— Start of Data provided —
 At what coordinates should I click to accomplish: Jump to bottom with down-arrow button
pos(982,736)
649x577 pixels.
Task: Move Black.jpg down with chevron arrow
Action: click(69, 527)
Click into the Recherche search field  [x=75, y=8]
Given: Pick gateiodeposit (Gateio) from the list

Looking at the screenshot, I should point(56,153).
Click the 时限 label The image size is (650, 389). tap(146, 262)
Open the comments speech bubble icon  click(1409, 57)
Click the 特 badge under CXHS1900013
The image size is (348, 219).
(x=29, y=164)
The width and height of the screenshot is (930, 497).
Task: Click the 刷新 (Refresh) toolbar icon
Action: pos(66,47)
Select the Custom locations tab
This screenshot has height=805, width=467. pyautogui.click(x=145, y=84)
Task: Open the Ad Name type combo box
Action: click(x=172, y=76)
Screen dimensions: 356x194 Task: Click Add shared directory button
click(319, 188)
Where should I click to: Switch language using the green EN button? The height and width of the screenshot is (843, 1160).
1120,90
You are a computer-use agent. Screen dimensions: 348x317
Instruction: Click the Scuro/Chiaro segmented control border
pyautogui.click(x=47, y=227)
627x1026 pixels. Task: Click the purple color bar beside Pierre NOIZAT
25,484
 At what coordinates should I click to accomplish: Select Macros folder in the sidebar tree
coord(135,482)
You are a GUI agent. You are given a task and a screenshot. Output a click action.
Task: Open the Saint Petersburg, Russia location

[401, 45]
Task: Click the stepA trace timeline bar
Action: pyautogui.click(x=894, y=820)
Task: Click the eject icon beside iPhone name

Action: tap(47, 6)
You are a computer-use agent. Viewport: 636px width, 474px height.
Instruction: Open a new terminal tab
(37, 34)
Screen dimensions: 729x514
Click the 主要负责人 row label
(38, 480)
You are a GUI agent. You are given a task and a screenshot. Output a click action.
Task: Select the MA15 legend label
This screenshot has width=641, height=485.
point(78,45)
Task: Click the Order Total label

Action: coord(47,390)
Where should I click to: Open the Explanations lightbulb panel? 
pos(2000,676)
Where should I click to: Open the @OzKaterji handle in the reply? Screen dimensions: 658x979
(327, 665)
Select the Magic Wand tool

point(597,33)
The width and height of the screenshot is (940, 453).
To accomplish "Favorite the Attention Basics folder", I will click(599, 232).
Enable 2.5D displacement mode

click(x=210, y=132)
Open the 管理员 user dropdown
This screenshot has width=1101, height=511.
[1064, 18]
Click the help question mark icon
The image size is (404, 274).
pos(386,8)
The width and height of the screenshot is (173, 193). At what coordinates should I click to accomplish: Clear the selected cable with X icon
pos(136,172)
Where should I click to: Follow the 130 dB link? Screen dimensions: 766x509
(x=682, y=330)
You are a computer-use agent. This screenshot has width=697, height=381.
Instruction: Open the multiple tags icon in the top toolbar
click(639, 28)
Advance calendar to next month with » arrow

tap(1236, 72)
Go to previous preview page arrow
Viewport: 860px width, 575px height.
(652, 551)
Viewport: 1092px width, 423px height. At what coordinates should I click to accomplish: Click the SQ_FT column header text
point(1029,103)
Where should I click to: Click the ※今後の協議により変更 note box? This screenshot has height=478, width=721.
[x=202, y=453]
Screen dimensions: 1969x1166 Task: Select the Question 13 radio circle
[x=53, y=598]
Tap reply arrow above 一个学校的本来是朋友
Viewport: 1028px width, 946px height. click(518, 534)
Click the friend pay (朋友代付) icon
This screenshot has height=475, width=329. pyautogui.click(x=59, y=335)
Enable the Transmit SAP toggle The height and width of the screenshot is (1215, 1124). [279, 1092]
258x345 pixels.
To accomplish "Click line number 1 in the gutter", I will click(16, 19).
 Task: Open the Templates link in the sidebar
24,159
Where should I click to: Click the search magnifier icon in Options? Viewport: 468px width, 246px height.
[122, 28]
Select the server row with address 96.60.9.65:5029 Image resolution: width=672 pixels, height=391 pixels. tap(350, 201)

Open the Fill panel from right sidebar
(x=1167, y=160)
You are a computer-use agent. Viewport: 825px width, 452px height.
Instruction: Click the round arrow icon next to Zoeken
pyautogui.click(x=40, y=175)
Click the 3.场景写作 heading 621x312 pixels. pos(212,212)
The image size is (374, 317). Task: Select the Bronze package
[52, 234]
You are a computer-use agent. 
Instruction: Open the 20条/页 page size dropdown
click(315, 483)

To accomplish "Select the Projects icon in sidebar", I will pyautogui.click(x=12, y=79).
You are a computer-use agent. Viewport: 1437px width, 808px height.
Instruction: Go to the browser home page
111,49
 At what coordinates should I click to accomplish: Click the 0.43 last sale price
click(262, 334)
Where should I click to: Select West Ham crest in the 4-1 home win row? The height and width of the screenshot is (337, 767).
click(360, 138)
— End of Data provided —
Exercise:
Return all the items above word for word, keeping every line and changing nothing.

Result:
 At what coordinates should I click to accomplish: Jump to bottom with down-arrow button
pos(982,736)
649x577 pixels.
Task: Move Black.jpg down with chevron arrow
Action: click(69, 527)
Click into the Recherche search field  [x=75, y=8]
Given: Pick gateiodeposit (Gateio) from the list

Looking at the screenshot, I should point(56,153).
Click the 时限 label The image size is (650, 389). tap(146, 262)
Open the comments speech bubble icon  click(1409, 57)
Click the 特 badge under CXHS1900013
The image size is (348, 219).
(x=29, y=164)
The width and height of the screenshot is (930, 497).
Task: Click the 刷新 (Refresh) toolbar icon
Action: pos(66,47)
Select the Custom locations tab
This screenshot has height=805, width=467. pyautogui.click(x=145, y=84)
Task: Open the Ad Name type combo box
Action: click(x=172, y=76)
Screen dimensions: 356x194 Task: Click Add shared directory button
click(319, 188)
Where should I click to: Switch language using the green EN button? The height and width of the screenshot is (843, 1160).
1120,90
You are a computer-use agent. Screen dimensions: 348x317
Instruction: Click the Scuro/Chiaro segmented control border
pyautogui.click(x=47, y=227)
627x1026 pixels. Task: Click the purple color bar beside Pierre NOIZAT
25,484
 At what coordinates should I click to accomplish: Select Macros folder in the sidebar tree
coord(135,482)
You are a GUI agent. You are given a task and a screenshot. Output a click action.
Task: Open the Saint Petersburg, Russia location

[401, 45]
Task: Click the stepA trace timeline bar
Action: pyautogui.click(x=894, y=820)
Task: Click the eject icon beside iPhone name

Action: tap(47, 6)
You are a computer-use agent. Viewport: 636px width, 474px height.
Instruction: Open a new terminal tab
(37, 34)
Screen dimensions: 729x514
Click the 主要负责人 row label
(38, 480)
You are a GUI agent. You are given a task and a screenshot. Output a click action.
Task: Select the MA15 legend label
This screenshot has width=641, height=485.
point(78,45)
Task: Click the Order Total label

Action: coord(47,390)
Where should I click to: Open the Explanations lightbulb panel? 
pos(2000,676)
Where should I click to: Open the @OzKaterji handle in the reply? Screen dimensions: 658x979
(327, 665)
Select the Magic Wand tool

point(597,33)
The width and height of the screenshot is (940, 453).
To accomplish "Favorite the Attention Basics folder", I will click(599, 232).
Enable 2.5D displacement mode

click(x=210, y=132)
Open the 管理员 user dropdown
This screenshot has width=1101, height=511.
[1064, 18]
Click the help question mark icon
The image size is (404, 274).
pos(386,8)
The width and height of the screenshot is (173, 193). At what coordinates should I click to accomplish: Clear the selected cable with X icon
pos(136,172)
Where should I click to: Follow the 130 dB link? Screen dimensions: 766x509
(x=682, y=330)
You are a computer-use agent. This screenshot has width=697, height=381.
Instruction: Open the multiple tags icon in the top toolbar
click(639, 28)
Advance calendar to next month with » arrow

tap(1236, 72)
Go to previous preview page arrow
Viewport: 860px width, 575px height.
(652, 551)
Viewport: 1092px width, 423px height. At what coordinates should I click to accomplish: Click the SQ_FT column header text
point(1029,103)
Where should I click to: Click the ※今後の協議により変更 note box? This screenshot has height=478, width=721.
[x=202, y=453]
Screen dimensions: 1969x1166 Task: Select the Question 13 radio circle
[x=53, y=598]
Tap reply arrow above 一个学校的本来是朋友
Viewport: 1028px width, 946px height. click(518, 534)
Click the friend pay (朋友代付) icon
This screenshot has height=475, width=329. pyautogui.click(x=59, y=335)
Enable the Transmit SAP toggle The height and width of the screenshot is (1215, 1124). [279, 1092]
258x345 pixels.
To accomplish "Click line number 1 in the gutter", I will click(16, 19).
 Task: Open the Templates link in the sidebar
24,159
Where should I click to: Click the search magnifier icon in Options? Viewport: 468px width, 246px height.
[122, 28]
Select the server row with address 96.60.9.65:5029 Image resolution: width=672 pixels, height=391 pixels. tap(350, 201)

Open the Fill panel from right sidebar
(x=1167, y=160)
You are a computer-use agent. Viewport: 825px width, 452px height.
Instruction: Click the round arrow icon next to Zoeken
pyautogui.click(x=40, y=175)
Click the 3.场景写作 heading 621x312 pixels. pos(212,212)
The image size is (374, 317). Task: Select the Bronze package
[52, 234]
You are a computer-use agent. 
Instruction: Open the 20条/页 page size dropdown
click(315, 483)

To accomplish "Select the Projects icon in sidebar", I will pyautogui.click(x=12, y=79).
You are a computer-use agent. Viewport: 1437px width, 808px height.
Instruction: Go to the browser home page
111,49
 At what coordinates should I click to accomplish: Click the 0.43 last sale price
click(262, 334)
Where should I click to: Select West Ham crest in the 4-1 home win row? The height and width of the screenshot is (337, 767).
click(360, 138)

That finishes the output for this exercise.